# GTR Girlssss



## Titanium GTR (Sep 27, 2009)

I have had my R35 a few months now and the amount of look i have got in it have been amazing, especially from the girls :thumbsup:. And yet i still havnt seen or heard of a girl owning a GTR R35???? does anyone know any girls that do? 

Also what do girls in general think of GTRs? My Girlfriend loves mine and looks so Sexy! behind the wheel but luckly she still a learner and isnt allowed to drive it (Yet). So girls What do you think of them? Do you like them? Whats you fav GTR colour? Is it a Sexy car or not? Also Guys what do your girlfriends think of your car, does it get there pulses going? hehe 

Peeps share your opinions and veiws.

Laterzzzz

Titanium GTR


----------



## Kamae (Jun 15, 2009)

My missus thinks it looks like a spaceship and is too scared to drive it!

PS, she didn't have any problems driving my Saab Carlsson Turbo, Nissan 300ZXTT (460BHP), or the BMW M5 though!

Just means we have to remember to take her car when we go out to the pub!


----------



## tonigmr2 (Sep 12, 2002)

Well I do own an R34GTR and yes I am a girl.
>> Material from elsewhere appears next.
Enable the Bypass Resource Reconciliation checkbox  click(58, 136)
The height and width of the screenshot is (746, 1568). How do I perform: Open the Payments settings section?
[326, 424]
I expect I might get an R35 at some point! I'm not that keen on the current colour selection mind...red is probably my favourite but they really need to bring it out in some brighter more interesting colours.:runaway:


----------



## Zed Ed (Oct 24, 2007)

Bed time?


----------



## ddavej (Jan 10, 2006)

tonigmr2 said:


> Well I do own an R34GTR and yes I am a girl. I expect I might get an R35 at some point! I'm not that keen on the current colour selection mind...red is probably my favourite but they really need to bring it out in some brighter more interesting colours.:runaway:


I was reading about your car earlier today, looks great in yellow :clap:
Dave.


----------



## Booty-licious (Nov 8, 2001)

Love the car...owned mine for 5yrs+ - its sexy, unique and screams top of the Japanese car Food Chain 

As a lady owner....I hope that answers your questions


----------



## bazza_g (Sep 10, 2009)

My other half isn't quite sure what to make of it yet, she likes the colour and the way it goes but thinks the wing on the back is a bit 'chavvy'.....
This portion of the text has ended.